RID generates random numerical indices, leading to potential overlaps between unrelated items after tokenization. For example, two items “4332” and “4389” would be tokenized into “43”“32” and “43”“89”, respectively, which means that they always share the same sub-token “43” even though the two items may be totally unrelated with each other. This unintended overlap may establish arbitrary relationships among items, introducing unwanted bias to model training. As the overlaps stem from the index structure, they are impossible to eliminate no matter how the model learns from data. Consequently, RID is considered an unfavorable method.
TID makes the task more challenging since the model needs to memorize and generate lengthy item titles. Besides, certain words or expressions in the title could be unrelated to the real content of the item, also, very different items may share overlapping tokens in their title, and thus semantics derived from the titles may introduce strong linguistic biases (Zhang et al., 2021). For example, the movies “The Lord of the Rings” and “The Lord of War” share many tokens in their titles (“the”, “lord”, “of”), but they are two very different movies: the former is an epic fantasy, while the later is a crime drama. In general, two irrelevant items could have very similar titles, such as Apple the fruit and Apple the company, while two closely related items may have very different titles, such as the classic “beer and diaper” example in data mining (Li et al., 2023).
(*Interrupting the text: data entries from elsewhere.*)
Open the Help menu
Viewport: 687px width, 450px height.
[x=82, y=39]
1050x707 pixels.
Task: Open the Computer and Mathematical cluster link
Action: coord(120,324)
As a result, using title as ID may encode misleading semantics into the generation process, similar as the problem of random indexing.
IID uses single-token indices for items without assuming any prior information about the items, making the item representations easier for language models to learn compared to RID and TID. Though better than RID and TID, it still has limited performance due to considering all items independent from each other when creating item IDs. It could also incur prohibitively long training time if a large number of new tokens are required to create.
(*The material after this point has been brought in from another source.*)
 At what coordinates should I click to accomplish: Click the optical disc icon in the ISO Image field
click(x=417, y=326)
The aforementioned analysis implies that none of the three methods is optimal. To validate this, we provide experimental results to show their suboptimal performance. We evaluate the three indexing methods against two strong and widely-used baselines: SASRec (Kang and McAuley, 2018) and S3-Rec (Zhou et al., 2020). Results are shown in Table 2, where the best result for each metric is highlighted in bold and the second-best result is underlined with wavy lines. Based on Table 2, RID and TID underperform relative to the baselines, while IID offers minor gains at the cost of introducing more learnable tokens because each item is considered as an independent new token. As a result, these indexing methods are considered suboptimal and we will further explore nontrivial indexing methods in the next section.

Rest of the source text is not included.